Sidney Sheldon's After the Darkness
- First edition
- Author: Tilly Bagshawe
- Language: English
- Genre: Thriller novel
- Publisher: William Morrow
- Publication date: May 25, 2010
- Publication place: United States
- Media type: Print (Hardback)
- Pages: 352
- ISBN: 978-0-06-172830-3
- Preceded by: Sidney Sheldon's Mistress of the Game
- Followed by: Sidney Sheldon's Angel of the Dark

= Sidney Sheldon's After the Darkness =

2010 novel by Tilly Bagshawe

Sidney Sheldon's After the Darkness is a 2010 thriller novel written by Tilly Bagshawe and published under the name of Sidney Sheldon, who died in 2007. The second novel Bagshawe wrote in continuation of Sheldon's work, after Sidney Sheldon's Mistress of the Game (2009), it was published in the United States by William Morrow on May 25, 2010. The story concerns Grace Brookstein, a young New York socialite convicted of fraud after her financier husband disappears at sea and $75 billion goes missing from his hedge fund.

==Background==
After Sheldon's death in 2007, his family commissioned Bagshawe to continue producing novels under his name. Bagshawe said that she read through Sheldon's body of work in preparation and tried "to be true to him and sound like his voice". HarperCollins promoted the book as a story for "the post-Bernie Madoff era", alluding to the Madoff investment scandal that had surfaced in 2008, and published a separate British edition.

==Plot==
Grace Brookstein lives in luxury during the financial crisis in the United States. Her husband, the billionaire financier Lenny Brookstein, sails from their Nantucket estate and disappears in a storm. A body washes ashore more than a month later and, with $75 billion reported missing from the Quorum, the hedge fund Lenny founded and Grace co-owns, the coroner rules his death a suicide. Grace is arrested, convicted of fraud, money laundering and perjury, and imprisoned at Bedford Hills.

Abandoned by her sisters after the conviction, Grace attempts suicide in prison and survives. With help from two cellmates she escapes, intending to prove that Lenny was framed. Detective Mitch Connors leads the pursuit but comes to doubt the case against her, and a private investigator's review of the autopsy convinces Grace that the recovered body had been mutilated and that Lenny was murdered. She concludes that John Merrivale, Lenny's partner at Quorum, stole the money, killed Lenny and engineered her conviction, and she traces him to a remote estate in Madagascar.

There she finds Lenny alive. He reveals that the missing fortune never existed: Quorum had been insolvent since around 2004, its losses concealed behind falsified accounts while the remaining cash paid dividends and redemptions. When the 2008 crash set off a run on the fund, Lenny and Merrivale staged his suicide, murdering a homeless man and disfiguring the body so that it would be identified as Lenny's, and left Grace to take the blame. Grace shoots and wounds Lenny. In the gunfight that follows, Merrivale critically wounds Connors and is killed by police; Grace is also injured.

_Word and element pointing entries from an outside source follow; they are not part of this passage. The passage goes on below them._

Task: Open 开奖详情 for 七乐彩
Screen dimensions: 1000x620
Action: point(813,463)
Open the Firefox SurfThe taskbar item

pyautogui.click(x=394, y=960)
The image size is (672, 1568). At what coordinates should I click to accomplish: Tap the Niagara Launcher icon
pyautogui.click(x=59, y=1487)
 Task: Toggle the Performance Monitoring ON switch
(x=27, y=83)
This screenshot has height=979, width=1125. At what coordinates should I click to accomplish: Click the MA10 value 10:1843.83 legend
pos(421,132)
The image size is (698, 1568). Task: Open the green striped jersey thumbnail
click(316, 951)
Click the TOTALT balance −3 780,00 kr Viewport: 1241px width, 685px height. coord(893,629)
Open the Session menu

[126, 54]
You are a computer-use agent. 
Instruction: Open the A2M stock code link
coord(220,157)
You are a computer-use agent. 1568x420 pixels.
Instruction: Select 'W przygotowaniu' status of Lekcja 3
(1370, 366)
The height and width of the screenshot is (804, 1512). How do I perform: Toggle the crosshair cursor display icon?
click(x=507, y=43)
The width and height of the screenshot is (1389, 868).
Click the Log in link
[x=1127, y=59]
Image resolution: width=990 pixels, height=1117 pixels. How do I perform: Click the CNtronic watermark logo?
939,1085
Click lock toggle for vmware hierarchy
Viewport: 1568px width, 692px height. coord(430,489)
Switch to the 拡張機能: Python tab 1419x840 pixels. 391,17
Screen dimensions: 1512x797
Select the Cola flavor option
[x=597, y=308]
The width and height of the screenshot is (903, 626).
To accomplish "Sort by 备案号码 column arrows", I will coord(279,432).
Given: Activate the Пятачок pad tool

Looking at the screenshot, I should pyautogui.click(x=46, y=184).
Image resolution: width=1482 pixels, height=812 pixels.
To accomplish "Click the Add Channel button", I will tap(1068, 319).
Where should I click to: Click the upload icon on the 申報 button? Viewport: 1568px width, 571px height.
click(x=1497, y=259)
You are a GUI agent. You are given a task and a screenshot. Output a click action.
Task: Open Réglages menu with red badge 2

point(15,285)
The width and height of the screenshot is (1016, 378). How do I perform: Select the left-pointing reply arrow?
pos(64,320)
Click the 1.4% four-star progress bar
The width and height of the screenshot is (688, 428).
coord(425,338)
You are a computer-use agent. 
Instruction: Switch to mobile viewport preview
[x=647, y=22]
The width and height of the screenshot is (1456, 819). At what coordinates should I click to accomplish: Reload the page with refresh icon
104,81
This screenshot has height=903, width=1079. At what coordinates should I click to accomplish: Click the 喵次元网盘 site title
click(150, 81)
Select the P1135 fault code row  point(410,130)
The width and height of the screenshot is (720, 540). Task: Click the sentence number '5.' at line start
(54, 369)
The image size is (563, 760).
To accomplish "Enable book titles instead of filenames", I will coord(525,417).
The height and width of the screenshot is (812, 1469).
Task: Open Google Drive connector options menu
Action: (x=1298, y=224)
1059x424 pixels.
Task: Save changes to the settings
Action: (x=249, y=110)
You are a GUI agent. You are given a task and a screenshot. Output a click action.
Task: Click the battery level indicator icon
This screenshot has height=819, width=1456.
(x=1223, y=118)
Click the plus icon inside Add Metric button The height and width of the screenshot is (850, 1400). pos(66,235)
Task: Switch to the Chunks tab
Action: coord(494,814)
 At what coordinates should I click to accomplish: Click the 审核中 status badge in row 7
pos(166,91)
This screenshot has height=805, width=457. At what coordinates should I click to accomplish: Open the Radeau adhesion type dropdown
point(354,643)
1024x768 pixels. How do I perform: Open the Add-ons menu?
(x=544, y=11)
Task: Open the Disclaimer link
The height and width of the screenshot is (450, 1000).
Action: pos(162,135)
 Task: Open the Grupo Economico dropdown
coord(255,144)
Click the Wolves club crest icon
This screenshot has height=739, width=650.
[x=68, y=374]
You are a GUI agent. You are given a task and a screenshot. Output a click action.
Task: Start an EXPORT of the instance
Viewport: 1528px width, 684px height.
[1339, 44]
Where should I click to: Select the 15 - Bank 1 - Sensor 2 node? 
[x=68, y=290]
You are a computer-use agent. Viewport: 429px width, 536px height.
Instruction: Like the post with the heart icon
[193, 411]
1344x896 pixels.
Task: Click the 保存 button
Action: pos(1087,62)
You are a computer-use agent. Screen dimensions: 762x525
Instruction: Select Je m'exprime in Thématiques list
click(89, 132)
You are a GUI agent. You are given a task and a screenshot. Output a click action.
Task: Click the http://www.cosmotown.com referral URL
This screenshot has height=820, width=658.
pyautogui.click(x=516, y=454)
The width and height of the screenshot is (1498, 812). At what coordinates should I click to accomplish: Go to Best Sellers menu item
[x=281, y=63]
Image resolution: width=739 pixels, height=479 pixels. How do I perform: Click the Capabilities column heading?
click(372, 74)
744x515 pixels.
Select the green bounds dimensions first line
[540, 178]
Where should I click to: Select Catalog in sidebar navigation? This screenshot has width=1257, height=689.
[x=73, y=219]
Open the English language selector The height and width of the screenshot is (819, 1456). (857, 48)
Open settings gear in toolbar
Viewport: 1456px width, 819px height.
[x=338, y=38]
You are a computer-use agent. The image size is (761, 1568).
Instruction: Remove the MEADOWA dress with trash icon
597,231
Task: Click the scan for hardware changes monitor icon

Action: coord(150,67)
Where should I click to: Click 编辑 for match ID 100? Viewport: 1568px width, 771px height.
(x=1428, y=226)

Returned to the United States, Lenny is tried for fraud and murder and sentenced to death; he waives his appeals and is executed. Grace receives a presidential pardon. Once Connors recovers, she declines his marriage proposal, agreeing only to a dinner, and in the epilogue she walks off into the anonymity of New York.

==Reception==
Publishers Weekly called the book an "absorbing, if overheated" thriller that turns a sheltered rich wife into an avenger, and judged that readers of Sheldon's own novels would find few connections to them. Reviewing the novel for MyShelf.com, Elise Cooper found that Bagshawe convincingly reproduced Sheldon's clipped, plot-driven style and credited the book with an ending readers would not anticipate, though she argued the story would have been stronger without the subplot of an investigator who descends into murderous obsession.